If you are not sure, we recommend you contact us for advice.
You will need planning permission for:
- any conservatory or extension on the principal elevation
- an extension or conservatory on the side of a building
- an extension or conservatory that is higher than one storey at the rear of a building
You may be able to build a single-storey extension or conservatory at the rear of your house without planning permission if you meet the following conditions:
- If the total ground area covered by buildings within the boundary of the property (not including the house) does not take up more than 50 per cent of the whole ground area.
- If no part of the extension is more than 4 metres high or higher than the highest part of the roof of the existing house.
- If the extension is within 2 metres of a boundary, the height of the extension eaves (the lower edge of the roof) is not more than 3 metres high.
- If the single-storey extension at the rear does not extend from the rear wall of the original house by more than 3 metres for terraced or semi-detached houses or more than 4 metres for detached houses.
- If the extension does not include the construction of a veranda, balcony or raised platform.
- If the extension does not alter any part of the existing roof of the house.
- If the materials used are of a similar appearance to existing materials.
The location of your house and the device can make the difference between needing planning permission or not.
Devices that may not need planning permission:
- Solar panels and photovoltaic cells (under 200mm depth and installed at the rear)
- Ground source heat pump (within a garden)
- Air source heat pump
- Water source heat pump (within a garden)

__Data section__:
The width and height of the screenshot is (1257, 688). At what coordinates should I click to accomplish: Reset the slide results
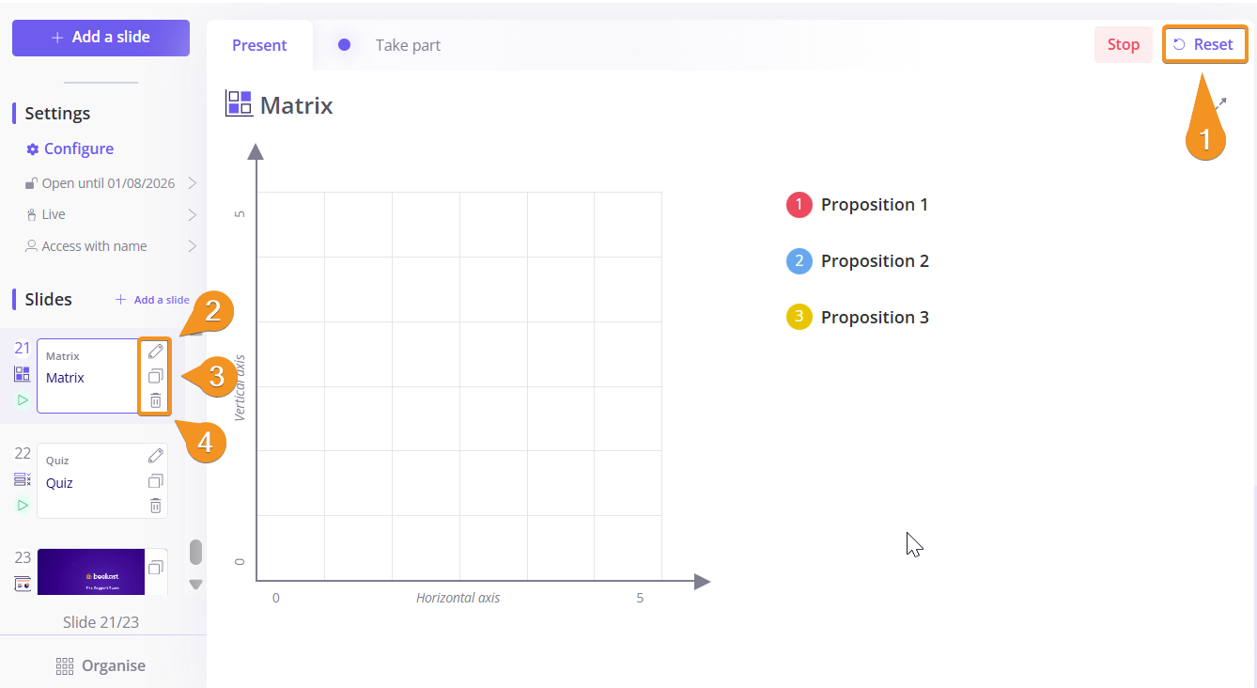(x=1204, y=44)

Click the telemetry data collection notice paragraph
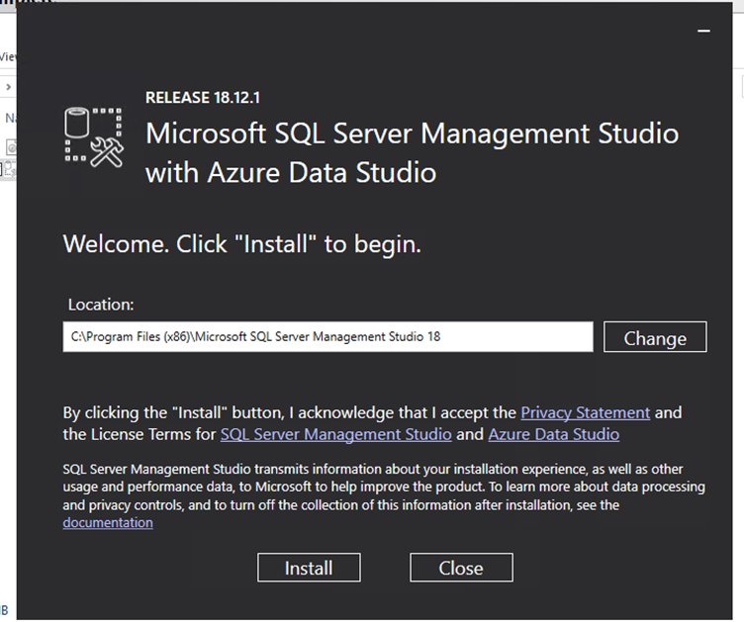click(x=384, y=487)
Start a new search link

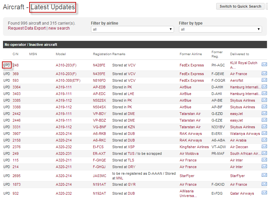[x=59, y=28]
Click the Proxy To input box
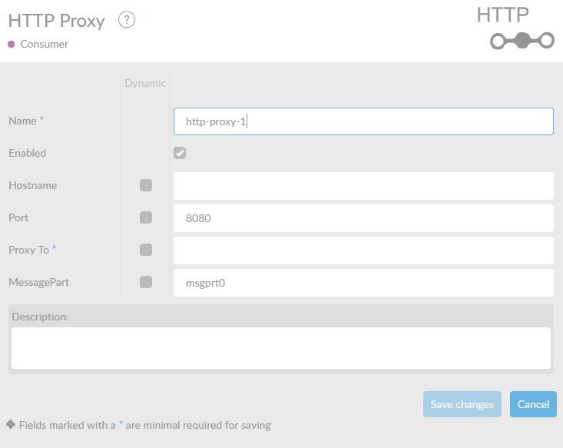This screenshot has width=563, height=448. point(363,251)
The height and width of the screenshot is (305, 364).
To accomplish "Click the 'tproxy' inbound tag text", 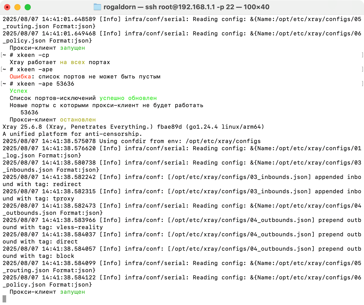I will (63, 199).
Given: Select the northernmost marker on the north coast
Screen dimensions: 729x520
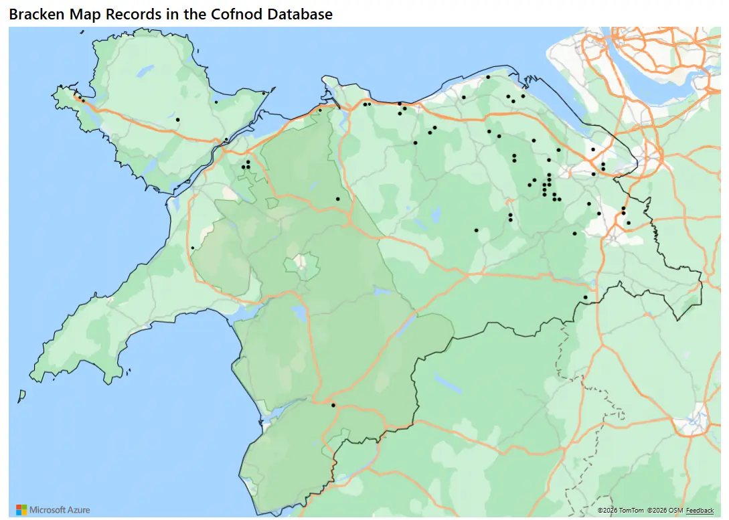Looking at the screenshot, I should [x=488, y=77].
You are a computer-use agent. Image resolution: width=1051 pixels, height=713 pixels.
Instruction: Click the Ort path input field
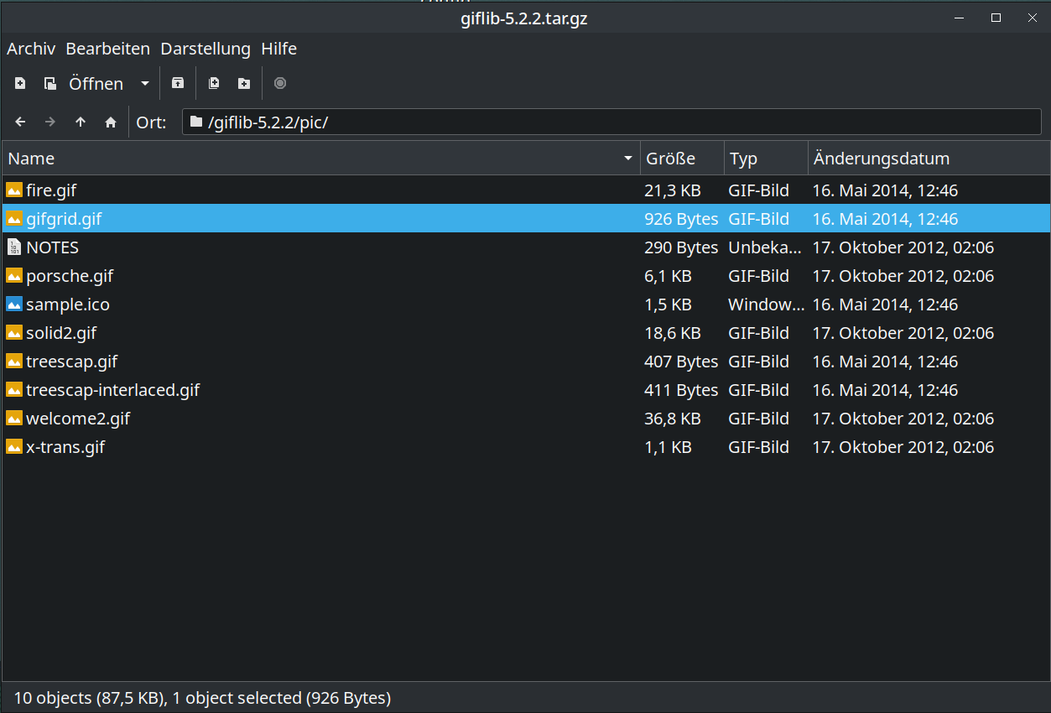[x=612, y=122]
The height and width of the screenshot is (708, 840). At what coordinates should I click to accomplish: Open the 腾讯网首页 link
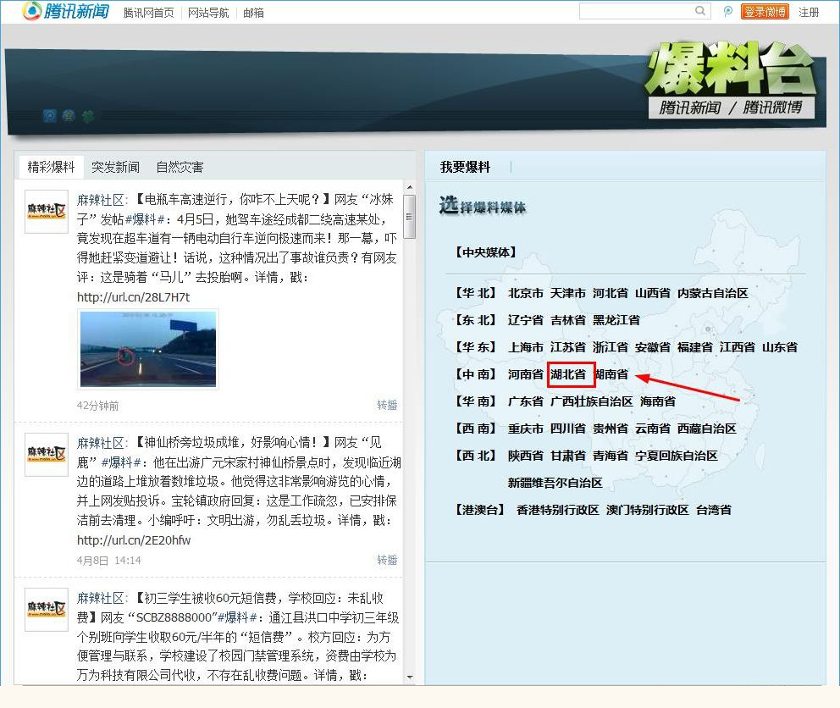tap(148, 13)
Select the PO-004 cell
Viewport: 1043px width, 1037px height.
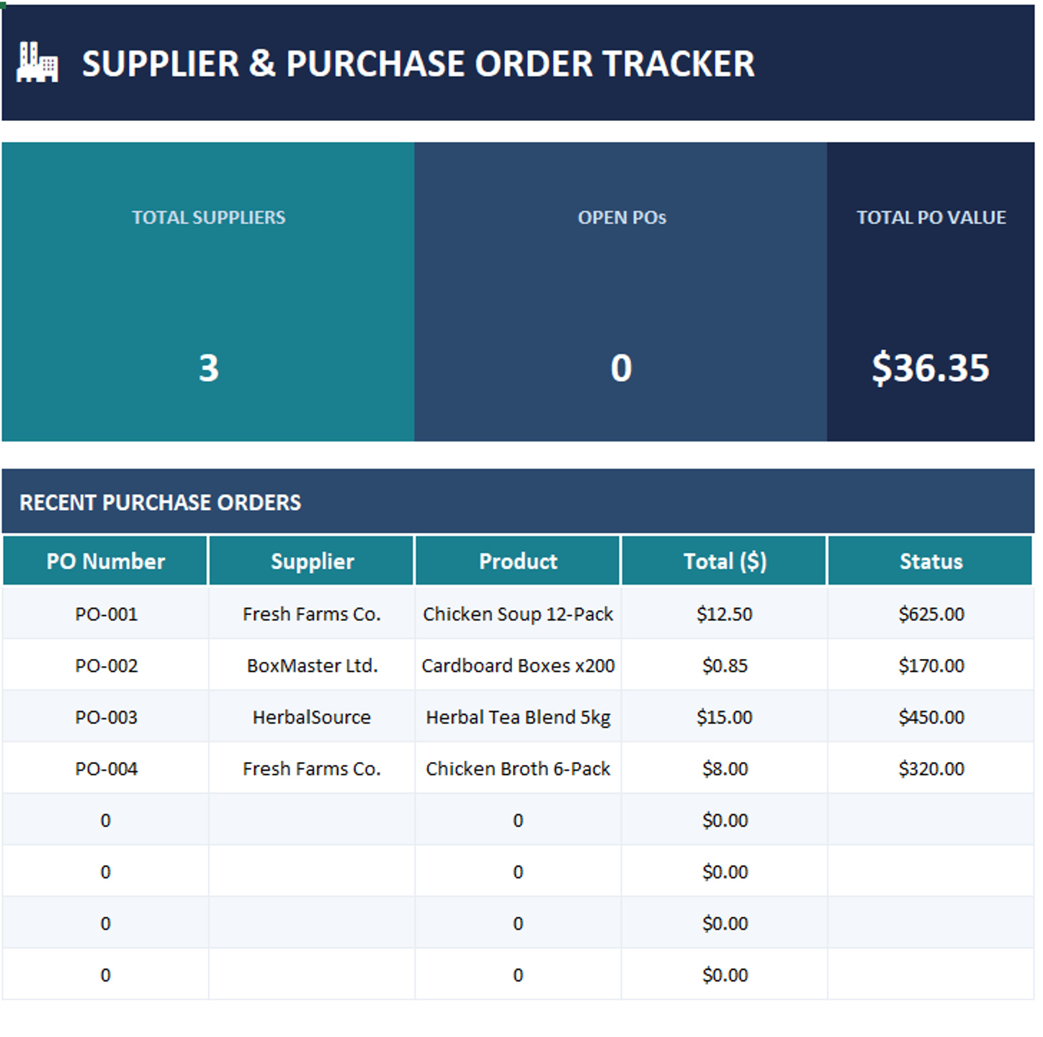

__To do__:
Write the next part of the planning permission guidance, starting right after its final line. You can set the items aside; none of them is needed here.

__Written response__:
- Biomass boiler (with a low flue and installed at the rear)
Devices that always need planning permission:
- Anaerobic digesters
- Small-scale hydroelectric schemes
- Wind turbines
If your house is a listed building or in a conservation area, it will need special consideration. Please contact our customer service team on 01629 816 200 or email@example.com.
Find out more about different types of renewable energy devices.
If you live in a conservation area, there may be additional restrictions on your property. You can find out if your property is in a conservation area by contacting our customer services team with the address and postcode of the property on 01629 816 200 or firstname.lastname@example.org.
If you want to alter or extend a listed building, special considerations may apply. A listed building is a building, object or structure that has a special architectural or historic interest. Once a building is designated as a listed building, every part of it (including the interior, any outbuildings, walls or any later alterations or additions) is covered by the listing. Find out more about listed buildings.
Permitted development rights almost never apply to flats. If you live in a flat, you will usually need planning permission for any changes or alterations to your property or its grounds.
The National Park Authority is not involved in building control. Your local council is responsible for checking that any building work you do complies with national building regulations.
Before you start any building work, you should contact your local council to tell them about what you will be doing. They will then visit your property at different stages of the building work to make sure that the work you are doing complies with building regulations.
Depending on the nature of your application, you may benefit from using a planning agent or architect to help you prepare your application. However, the National Park Authority does not recommend or endorse any specific professionals working in this field.
The Royal Town Planning Institute (external website) has an online directory of planning consultants working in your local area. This is a good starting point for finding professional advice.